Лермонтов вымученно улыбнулся друзьям и, прислонившись плечом к стене, сказал:
– Я вторые сутки не могу уснуть. Мысль… не идет из головы… – Он шумно сглотнул. – Будто не хватает слов, едва ли не впервые в жизни. Будто он… будто он забрал все подходящие с собой, чтобы никто за него не смог больше ничего ответить…
– Быть может, все оттого, что ты не спал? – осторожно предположил Петр Алексеевич.
– Быть может… – эхом отозвался Лермонтов. – А, может, наоборот, все проспал напрочь…
Мишель вяло махнул рукой:
– Входите… что я за хозяин, если держу гостей у порога…
Воздух в квартире Лермонтова был спертый: видно, корнет давно не открывал окон из страха перед промозглым февральским ветром. При этом в комнате царил практически идеальный порядок, и это смутило Уварова даже более, чем если бы он обнаружил здесь хаос, наведенный в бешенстве и бессильной злобе. Чтобы крушить все вокруг, требовались определенные силы, которых поэт, судя по всему, лишился.

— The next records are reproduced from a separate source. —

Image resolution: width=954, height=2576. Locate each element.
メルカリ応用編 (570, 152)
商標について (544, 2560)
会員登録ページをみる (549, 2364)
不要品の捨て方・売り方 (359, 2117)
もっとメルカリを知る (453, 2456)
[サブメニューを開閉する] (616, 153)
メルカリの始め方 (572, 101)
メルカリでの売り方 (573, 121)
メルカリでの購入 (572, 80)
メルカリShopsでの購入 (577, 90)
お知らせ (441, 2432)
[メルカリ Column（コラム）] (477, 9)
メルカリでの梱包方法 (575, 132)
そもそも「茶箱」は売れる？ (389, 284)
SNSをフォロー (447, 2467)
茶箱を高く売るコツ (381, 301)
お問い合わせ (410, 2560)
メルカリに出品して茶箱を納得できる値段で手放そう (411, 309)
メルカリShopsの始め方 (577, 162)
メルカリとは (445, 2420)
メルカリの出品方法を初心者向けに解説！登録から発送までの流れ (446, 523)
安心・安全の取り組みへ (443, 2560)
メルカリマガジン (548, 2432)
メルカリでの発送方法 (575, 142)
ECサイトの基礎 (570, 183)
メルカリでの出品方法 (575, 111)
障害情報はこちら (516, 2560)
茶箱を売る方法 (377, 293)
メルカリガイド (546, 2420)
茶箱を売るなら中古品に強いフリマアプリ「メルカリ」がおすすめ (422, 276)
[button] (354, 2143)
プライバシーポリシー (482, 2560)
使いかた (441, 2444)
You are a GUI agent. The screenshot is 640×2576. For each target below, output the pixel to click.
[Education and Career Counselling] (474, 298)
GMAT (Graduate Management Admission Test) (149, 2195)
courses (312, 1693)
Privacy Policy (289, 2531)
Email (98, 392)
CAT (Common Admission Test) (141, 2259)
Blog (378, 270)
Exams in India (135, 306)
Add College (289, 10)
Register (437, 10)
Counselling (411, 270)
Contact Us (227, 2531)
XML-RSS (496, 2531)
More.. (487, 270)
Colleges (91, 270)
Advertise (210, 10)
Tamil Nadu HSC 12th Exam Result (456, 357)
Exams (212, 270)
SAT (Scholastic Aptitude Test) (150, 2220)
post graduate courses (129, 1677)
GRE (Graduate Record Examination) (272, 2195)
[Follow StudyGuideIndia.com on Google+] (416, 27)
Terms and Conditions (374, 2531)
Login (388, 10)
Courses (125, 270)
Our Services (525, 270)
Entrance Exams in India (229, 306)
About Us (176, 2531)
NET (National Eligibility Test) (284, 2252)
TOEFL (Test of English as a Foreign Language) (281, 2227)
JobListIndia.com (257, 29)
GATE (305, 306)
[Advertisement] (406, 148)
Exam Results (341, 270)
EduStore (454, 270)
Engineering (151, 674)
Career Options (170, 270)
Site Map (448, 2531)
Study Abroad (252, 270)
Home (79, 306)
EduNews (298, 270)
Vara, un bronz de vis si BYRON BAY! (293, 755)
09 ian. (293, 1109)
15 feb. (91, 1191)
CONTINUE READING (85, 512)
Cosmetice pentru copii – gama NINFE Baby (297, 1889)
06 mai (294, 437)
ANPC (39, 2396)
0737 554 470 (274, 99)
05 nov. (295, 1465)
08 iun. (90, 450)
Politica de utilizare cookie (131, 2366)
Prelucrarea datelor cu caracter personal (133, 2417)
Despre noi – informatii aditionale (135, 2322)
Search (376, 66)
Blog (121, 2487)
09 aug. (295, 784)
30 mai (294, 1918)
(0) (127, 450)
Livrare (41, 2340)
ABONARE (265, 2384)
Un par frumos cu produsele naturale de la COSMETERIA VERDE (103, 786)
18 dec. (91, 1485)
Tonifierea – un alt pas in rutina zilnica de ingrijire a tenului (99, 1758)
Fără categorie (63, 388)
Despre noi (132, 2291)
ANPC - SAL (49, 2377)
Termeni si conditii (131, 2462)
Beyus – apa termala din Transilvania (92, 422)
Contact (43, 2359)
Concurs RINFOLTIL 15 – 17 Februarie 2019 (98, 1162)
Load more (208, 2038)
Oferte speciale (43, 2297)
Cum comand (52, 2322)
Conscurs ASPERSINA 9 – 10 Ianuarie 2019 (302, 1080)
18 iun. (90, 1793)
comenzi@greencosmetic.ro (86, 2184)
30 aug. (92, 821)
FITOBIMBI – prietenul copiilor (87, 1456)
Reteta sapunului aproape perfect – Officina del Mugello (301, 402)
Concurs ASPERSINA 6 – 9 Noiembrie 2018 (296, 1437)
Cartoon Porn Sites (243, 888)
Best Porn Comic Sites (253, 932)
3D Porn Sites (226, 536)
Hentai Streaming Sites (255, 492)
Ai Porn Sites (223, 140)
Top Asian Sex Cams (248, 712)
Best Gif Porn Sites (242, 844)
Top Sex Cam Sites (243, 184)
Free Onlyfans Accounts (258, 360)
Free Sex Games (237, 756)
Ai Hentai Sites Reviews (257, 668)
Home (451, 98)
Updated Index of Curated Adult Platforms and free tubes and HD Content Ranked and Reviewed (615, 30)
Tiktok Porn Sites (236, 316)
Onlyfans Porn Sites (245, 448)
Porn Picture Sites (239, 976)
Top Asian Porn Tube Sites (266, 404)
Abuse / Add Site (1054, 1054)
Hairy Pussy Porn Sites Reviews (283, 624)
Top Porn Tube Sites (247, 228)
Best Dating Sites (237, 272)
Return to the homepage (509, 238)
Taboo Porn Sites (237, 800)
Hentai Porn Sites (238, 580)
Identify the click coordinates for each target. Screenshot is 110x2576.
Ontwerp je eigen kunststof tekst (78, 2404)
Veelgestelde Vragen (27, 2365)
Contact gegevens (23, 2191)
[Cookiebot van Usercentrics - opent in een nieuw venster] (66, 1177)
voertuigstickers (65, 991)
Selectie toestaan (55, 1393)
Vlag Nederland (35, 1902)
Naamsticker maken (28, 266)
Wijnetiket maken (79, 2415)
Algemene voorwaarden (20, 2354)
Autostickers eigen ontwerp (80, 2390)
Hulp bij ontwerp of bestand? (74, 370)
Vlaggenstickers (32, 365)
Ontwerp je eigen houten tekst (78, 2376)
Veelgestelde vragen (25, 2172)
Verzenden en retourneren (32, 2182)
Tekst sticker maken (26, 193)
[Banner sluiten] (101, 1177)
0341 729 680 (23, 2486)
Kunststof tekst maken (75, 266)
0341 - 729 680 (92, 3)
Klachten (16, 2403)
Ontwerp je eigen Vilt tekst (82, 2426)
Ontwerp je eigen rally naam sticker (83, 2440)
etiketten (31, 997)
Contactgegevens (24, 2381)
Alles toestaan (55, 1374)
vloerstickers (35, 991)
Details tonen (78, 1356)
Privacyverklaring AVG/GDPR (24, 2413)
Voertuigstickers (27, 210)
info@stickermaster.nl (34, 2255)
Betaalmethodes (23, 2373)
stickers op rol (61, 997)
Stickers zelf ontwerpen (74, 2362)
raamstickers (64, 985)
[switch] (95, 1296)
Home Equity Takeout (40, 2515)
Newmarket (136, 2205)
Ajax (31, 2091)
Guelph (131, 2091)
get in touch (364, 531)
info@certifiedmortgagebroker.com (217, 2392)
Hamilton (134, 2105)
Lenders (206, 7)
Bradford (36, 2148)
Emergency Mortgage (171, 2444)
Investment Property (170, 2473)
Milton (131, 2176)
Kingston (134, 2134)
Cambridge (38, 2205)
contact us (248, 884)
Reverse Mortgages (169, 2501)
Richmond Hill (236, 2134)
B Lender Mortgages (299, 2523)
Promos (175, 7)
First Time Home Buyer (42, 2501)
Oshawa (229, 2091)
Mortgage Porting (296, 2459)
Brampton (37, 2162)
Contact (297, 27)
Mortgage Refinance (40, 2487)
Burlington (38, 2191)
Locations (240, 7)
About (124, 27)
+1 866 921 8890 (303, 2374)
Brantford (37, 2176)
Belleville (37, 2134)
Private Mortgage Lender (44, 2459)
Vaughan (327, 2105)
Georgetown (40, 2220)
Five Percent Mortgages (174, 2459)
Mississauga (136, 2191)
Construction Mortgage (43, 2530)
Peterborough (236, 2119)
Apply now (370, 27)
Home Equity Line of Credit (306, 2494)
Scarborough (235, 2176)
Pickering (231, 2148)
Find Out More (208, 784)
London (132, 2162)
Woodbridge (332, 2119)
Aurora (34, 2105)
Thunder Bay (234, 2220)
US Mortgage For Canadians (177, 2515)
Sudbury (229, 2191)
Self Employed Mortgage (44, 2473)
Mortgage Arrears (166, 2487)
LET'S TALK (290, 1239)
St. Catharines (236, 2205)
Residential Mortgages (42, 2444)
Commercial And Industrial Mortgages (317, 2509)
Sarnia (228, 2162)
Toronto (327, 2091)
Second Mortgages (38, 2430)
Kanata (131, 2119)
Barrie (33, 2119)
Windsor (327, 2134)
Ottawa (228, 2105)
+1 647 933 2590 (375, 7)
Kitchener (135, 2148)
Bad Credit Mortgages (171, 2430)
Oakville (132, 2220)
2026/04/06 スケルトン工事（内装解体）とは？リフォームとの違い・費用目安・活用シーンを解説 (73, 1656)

Лермонтов болел с конца прошлого года, был измотан и без того, но вести о ранении и последующей смерти Пушкина окончательно добили корнета.
«Все, что мог, он выплеснул в те 56 строк, которые ныне гуляют по всему Петербургу, – подумал Уваров, глядя, как Лермонтов опускается на кровать и, вытягиваясь во весь рост, ненадолго закрывает глаза. – Как бы не вышло чего… уж больно много в тех словах огня и обиды, что все получилось именно так…»
– Но вот пришел наш общий друг, – кашлянув в кулак, вдруг сказал Лермонтов, – и меня прорвало. Он, представляешь ли, начал мне доказывать, что, де, Александр Сергеевич сам повинен в своей смерти, что взыграла в нем африканская кровь… и что, де, Жорж уже никак не мог поступить иначе, ведь чести его было нанесено непоправимое оскорбление…
– Это кто же тот умник, что вздумал тебе рассказывать подобное? – с неуверенной улыбкой спросил Монго.
– Дражайший твой брат Николай, вот кто! – воскликнул Мишель и снова зашелся кашлем.
Лицо его от этого раскраснелось, и хоть на короткий миг Лермонтов снова начал походить на живого, однако ж с кашлем румянец быстро отступил, и кожа поэта вновь обрела смертельную бледность, сопоставимую с белоснежностью простыней, на которых бедняга лежал.
– Подать тебе воды? – спросил Уваров, кивая в сторону стола, где стояли кувшин, несколько кружек и тарелка с надкусанным яблоком.
– Не надо, Петр… – махнул рукой Мишель.
– Чего он тут забыл? – хмурясь, вопросил Монго. – Какого черта…
– Он сам, наверное, пожалел в итоге, – хмыкнул Лермонтов. – Но, дьявол, как же сильно он разозлил меня с порога!.. А я ведь думал, что впускаю друга, Монго…
– Я тоже с ним имел беседу, – со вздохом произнес Столыпин. – И знаю, что он мнит Дантеса благородным человеком, который всего лишь защищался от нападок острослова Пушкина… но у меня и в мыслях не было, что Коля с этими суждениями отправится прямиком к тебе. Глупей подобного поступка мне и представить трудно, если откровенно говорить! Когда он был у тебя, Мишель?
– Сегодня утром, сразу после Николая Федоровича, – ответил Мишель.
– Прости мой интерес, но… кто такой Николай Федорович? – осторожно спросил Уваров.
– Как – кто? – удивился было Лермонтов, но тут же спохватился и воскликнул:
– Ах, Петр!.. Все мысли в кучу с этими болезнями и смертью… Николай Федорович – это лейб-медик императора Арендт, он приходил еще в начале года по просьбе бабушки… и вот опять – в последние два дня, поскольку между этими днями он врачевал как раз-таки Александра Сергеевича…
Монго и Уваров переглянулись. Каждый из них понял в тот же миг, что услышит дальше.
– И я, конечно же, расспрашивал его о том, как умирал великий поэт, тот, чьими стихами я зачитывался с поры, когда только-только научился воспринимать стихи не как бездушный набор строк, а нечто живое и яркое… И так странно было слушать о том, как храбро и терпеливо встречает Пушкин свой конец – во мне, не скрою, в тот миг ужас от случившегося соседствовал с подлинным восхищением. Я, честно скажу, и помыслить не мог, что человек способен быть так мужественен у самого порога рая. Это смирение с участью, понимание, что ничего уже не исправить… ах, это точно должно стать уроком всем нам!